━━━━━ Page extract

Jimmy is suprised to find that this hill has another one behind it

Is it time that the file server concept was finally killed off? Is the continued use of this most ancient of network concepts holding us all back? Are they so embedded that we shall never get rid of them?

Some assumptions taken early in the technology cycle continue to influence the current technology even though they are no longer relevant. There is a well told story which links the width of a horse through to size of a train. This is apparently only half-true but serves my purposes well here because it shows that once a standard is set it is built upon, and on, and on, and may never ever be changed. So it is with the file server.

I’m not suggesting that things need to be changed just because they have been around for a while, thought I could construct an argument to that effect. In the normal course of life though something happens which changes the basis for a standard in a disruptive way and the old standard is simply left behind. In the UK the cart used to be the way to move things around, and then along came the canal, but before the canal was even fully established along came the train. The old standard may still be around, but it is no longer the standard.

The shared file server concept has been alive and well since the creation of the first network. In simplistic terms, if you wanted to share a file with someone you put it on a file server so you can both get access to it. The first and simplest form of IT collaboration, even pre-dating email. We have moved between different variant but in essence they all allow us to store files and get them back again.

This simple centralisation concept has allowed us to build a whole set of working process and technologies that have little to do with file services but build on its bedrock. We ask people to store data on the file server so we don’t need to worry about backup on the clients. We ask people to store data centrally so we can protect it with RAID systems and other resilience techniques. We ask people to store their data on the file server so we can rebuild their client device without worrying about data.

━━━━━━━━━━

» Given exercise 1: Rewrite the passage of the file server piece starting at "Some assumptions taken" and ending at "the file server.", with "standard" changed to "convention".
The file server piece and the rows that come after it have nothing to do with each other.

━━━━━ Given entries

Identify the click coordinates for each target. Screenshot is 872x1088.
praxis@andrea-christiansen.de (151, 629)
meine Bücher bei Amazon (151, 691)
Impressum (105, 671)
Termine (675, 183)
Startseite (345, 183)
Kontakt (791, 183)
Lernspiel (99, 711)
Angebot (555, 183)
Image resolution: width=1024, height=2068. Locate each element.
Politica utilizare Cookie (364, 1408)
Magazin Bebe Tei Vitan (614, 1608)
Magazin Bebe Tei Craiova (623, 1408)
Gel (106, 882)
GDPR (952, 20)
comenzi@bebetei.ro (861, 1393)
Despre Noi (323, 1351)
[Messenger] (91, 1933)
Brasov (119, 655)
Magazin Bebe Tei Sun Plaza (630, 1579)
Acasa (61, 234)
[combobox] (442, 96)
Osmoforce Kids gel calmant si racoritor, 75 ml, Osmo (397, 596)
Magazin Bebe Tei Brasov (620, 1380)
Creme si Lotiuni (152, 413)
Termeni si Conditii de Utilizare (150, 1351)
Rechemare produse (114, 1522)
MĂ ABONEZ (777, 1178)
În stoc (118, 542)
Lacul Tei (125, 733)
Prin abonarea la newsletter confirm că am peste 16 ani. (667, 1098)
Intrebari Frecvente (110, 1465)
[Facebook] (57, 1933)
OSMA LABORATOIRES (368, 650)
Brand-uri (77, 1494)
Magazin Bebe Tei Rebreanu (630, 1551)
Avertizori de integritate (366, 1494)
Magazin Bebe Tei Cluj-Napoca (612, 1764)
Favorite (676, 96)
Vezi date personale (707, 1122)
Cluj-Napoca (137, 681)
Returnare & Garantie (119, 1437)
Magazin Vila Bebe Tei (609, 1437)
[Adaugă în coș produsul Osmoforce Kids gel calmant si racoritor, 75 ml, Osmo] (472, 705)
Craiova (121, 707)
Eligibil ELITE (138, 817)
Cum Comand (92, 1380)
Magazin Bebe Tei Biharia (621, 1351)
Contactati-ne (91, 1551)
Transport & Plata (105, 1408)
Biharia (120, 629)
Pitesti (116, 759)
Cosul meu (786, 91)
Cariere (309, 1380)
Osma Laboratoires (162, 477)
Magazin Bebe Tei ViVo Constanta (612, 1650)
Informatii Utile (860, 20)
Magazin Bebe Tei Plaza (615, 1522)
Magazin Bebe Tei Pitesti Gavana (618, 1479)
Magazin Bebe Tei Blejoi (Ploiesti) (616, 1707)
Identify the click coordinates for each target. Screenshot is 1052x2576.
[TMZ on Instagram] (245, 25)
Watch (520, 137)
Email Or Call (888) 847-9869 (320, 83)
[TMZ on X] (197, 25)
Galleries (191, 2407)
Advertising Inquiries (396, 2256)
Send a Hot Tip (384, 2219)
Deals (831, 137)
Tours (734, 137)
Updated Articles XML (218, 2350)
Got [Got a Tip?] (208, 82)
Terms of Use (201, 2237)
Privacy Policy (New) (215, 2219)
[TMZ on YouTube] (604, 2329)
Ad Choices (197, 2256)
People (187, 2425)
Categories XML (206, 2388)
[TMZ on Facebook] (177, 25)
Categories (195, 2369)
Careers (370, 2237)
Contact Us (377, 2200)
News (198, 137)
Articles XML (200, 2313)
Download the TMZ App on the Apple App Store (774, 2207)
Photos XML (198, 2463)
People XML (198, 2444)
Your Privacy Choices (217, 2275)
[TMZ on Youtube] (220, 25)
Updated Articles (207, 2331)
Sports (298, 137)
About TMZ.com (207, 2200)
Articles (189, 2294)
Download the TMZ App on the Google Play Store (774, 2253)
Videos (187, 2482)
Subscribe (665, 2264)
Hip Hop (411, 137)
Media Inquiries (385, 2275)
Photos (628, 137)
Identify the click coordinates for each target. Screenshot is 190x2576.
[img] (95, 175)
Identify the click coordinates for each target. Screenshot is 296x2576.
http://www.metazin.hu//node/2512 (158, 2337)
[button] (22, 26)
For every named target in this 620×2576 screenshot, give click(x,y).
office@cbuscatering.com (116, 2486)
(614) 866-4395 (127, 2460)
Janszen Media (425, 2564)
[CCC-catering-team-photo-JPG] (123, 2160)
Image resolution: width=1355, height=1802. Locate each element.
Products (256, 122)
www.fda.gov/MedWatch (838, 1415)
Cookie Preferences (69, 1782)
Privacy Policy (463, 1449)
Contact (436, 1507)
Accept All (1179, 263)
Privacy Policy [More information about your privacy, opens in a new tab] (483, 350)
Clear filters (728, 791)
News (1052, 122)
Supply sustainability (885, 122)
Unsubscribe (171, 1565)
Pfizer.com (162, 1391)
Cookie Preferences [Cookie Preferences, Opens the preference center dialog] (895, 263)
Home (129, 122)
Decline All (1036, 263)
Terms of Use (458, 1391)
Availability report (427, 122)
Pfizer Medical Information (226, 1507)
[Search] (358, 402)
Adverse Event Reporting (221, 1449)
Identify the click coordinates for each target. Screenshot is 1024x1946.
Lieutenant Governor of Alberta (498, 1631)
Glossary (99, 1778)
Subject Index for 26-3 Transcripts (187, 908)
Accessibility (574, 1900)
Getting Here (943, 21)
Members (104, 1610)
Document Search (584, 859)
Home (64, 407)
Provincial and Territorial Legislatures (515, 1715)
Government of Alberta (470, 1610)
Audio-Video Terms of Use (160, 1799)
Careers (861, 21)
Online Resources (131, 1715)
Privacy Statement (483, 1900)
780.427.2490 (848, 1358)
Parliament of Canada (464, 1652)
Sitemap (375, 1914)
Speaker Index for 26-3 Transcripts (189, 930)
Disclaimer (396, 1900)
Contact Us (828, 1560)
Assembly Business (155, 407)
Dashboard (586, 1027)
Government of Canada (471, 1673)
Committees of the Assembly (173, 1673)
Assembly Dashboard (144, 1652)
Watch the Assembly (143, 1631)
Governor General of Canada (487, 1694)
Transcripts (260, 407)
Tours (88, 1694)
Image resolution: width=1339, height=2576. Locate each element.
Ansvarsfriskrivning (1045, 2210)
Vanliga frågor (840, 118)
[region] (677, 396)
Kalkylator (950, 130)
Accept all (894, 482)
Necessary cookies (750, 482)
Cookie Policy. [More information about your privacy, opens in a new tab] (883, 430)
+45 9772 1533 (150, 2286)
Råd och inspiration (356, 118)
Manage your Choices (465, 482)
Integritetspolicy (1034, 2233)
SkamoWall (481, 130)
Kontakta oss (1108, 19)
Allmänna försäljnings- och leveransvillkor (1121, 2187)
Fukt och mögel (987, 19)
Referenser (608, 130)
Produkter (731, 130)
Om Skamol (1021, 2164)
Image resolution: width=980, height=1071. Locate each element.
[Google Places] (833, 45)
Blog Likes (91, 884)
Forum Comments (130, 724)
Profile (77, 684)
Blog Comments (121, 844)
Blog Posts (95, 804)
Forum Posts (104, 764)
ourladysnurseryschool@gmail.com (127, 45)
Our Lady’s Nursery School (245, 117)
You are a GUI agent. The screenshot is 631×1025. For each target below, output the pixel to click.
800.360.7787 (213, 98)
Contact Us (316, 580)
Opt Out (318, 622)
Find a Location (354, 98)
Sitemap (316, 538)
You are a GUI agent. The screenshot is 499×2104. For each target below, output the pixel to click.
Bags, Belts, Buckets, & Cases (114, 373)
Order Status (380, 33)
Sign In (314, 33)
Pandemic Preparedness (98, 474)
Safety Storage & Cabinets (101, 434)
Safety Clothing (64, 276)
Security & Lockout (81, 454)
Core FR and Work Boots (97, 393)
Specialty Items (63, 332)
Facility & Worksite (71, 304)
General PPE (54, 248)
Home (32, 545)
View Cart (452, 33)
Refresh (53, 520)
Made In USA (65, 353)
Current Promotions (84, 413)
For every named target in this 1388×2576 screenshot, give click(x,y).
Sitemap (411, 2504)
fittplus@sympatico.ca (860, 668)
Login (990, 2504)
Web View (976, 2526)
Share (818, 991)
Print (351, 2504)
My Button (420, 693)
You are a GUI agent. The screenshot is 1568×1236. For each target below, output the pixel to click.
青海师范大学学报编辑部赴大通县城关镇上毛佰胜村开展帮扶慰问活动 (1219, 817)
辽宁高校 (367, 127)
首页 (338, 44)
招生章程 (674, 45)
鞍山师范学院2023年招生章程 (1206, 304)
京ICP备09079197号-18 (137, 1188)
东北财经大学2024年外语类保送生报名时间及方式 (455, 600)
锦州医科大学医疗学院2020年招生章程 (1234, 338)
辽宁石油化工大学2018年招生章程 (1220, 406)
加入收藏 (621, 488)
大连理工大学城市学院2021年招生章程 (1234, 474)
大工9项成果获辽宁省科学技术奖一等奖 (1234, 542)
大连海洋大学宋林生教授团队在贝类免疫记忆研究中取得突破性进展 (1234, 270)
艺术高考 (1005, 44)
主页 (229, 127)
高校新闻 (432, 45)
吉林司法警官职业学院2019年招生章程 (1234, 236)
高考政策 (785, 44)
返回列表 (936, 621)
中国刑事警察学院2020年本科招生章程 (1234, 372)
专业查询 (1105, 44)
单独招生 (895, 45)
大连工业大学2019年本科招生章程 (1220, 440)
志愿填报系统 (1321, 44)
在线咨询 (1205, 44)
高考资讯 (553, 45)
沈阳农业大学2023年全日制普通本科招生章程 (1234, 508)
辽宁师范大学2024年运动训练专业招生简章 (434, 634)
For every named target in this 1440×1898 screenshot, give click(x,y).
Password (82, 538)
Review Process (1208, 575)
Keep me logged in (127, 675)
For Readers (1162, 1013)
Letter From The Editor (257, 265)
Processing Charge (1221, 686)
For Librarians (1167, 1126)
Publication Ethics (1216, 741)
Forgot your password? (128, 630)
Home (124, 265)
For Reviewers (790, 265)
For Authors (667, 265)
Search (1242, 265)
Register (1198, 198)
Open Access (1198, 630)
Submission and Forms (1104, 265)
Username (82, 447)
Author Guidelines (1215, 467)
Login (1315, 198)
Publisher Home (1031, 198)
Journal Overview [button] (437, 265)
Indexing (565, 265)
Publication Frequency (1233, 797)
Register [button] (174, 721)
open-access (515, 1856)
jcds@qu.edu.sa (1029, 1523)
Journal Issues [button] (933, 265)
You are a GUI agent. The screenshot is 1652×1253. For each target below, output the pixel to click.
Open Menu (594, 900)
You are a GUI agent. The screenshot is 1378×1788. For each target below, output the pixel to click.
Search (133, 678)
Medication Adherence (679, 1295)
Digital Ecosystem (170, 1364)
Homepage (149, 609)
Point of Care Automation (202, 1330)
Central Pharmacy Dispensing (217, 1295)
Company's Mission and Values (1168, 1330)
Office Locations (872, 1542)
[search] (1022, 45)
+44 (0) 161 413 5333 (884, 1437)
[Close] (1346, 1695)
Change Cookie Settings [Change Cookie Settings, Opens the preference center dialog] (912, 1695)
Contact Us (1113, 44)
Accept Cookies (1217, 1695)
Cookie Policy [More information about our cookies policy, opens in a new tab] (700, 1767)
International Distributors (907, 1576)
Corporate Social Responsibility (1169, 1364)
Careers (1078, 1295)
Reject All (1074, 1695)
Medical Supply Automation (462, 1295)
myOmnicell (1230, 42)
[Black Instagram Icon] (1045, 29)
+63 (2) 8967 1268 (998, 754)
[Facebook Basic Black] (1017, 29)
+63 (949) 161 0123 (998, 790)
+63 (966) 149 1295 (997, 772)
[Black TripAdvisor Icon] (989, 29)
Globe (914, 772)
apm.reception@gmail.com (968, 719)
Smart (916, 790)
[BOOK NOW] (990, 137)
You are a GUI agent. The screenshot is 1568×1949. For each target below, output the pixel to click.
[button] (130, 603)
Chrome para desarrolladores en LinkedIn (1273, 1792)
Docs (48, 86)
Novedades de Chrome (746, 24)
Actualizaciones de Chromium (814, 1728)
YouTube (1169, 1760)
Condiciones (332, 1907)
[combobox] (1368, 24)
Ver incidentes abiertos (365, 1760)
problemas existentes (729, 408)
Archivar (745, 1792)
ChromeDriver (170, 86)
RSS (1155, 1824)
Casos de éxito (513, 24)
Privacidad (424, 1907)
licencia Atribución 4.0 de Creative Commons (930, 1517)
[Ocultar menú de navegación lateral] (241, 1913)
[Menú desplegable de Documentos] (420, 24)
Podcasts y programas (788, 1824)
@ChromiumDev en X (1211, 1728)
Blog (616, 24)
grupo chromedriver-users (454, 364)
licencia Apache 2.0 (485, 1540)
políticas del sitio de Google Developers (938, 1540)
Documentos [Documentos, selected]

━━━━━━━━━━

» Given exercise 2: Please express the rows starting at the line containing "Safety Storage & Cabinets (101, 434)" and ending at the line containing "青海师范大学学报编辑部赴大通县城关镇上毛佰胜村开展帮扶慰问活动 (1219, 817)", both included, as a JSON list of strings with one string per line and blank lines skipped.

» Correct output 1:
Some assumptions taken early in the technology cycle continue to influence the current technology even though they are no longer relevant. There is a well told story which links the width of a horse through to size of a train. This is apparently only half-true but serves my purposes well here because it shows that once a convention is set it is built upon, and on, and on, and may never ever be changed. So it is with the file server.

» Correct output 2:
[
  "Safety Storage & Cabinets (101, 434)",
  "Safety Clothing (64, 276)",
  "Security & Lockout (81, 454)",
  "Core FR and Work Boots (97, 393)",
  "Specialty Items (63, 332)",
  "Facility & Worksite (71, 304)",
  "General PPE (54, 248)",
  "Home (32, 545)",
  "View Cart (452, 33)",
  "Refresh (53, 520)",
  "Made In USA (65, 353)",
  "Current Promotions (84, 413)",
  "For every named target in this 1388×2576 screenshot, give click(x,y).",
  "Sitemap (411, 2504)",
  "fittplus@sympatico.ca (860, 668)",
  "Login (990, 2504)",
  "Web View (976, 2526)",
  "Share (818, 991)",
  "Print (351, 2504)",
  "My Button (420, 693)",
  "You are a GUI agent. The screenshot is 1568×1236. For each target below, output the pixel to click.",
  "青海师范大学学报编辑部赴大通县城关镇上毛佰胜村开展帮扶慰问活动 (1219, 817)"
]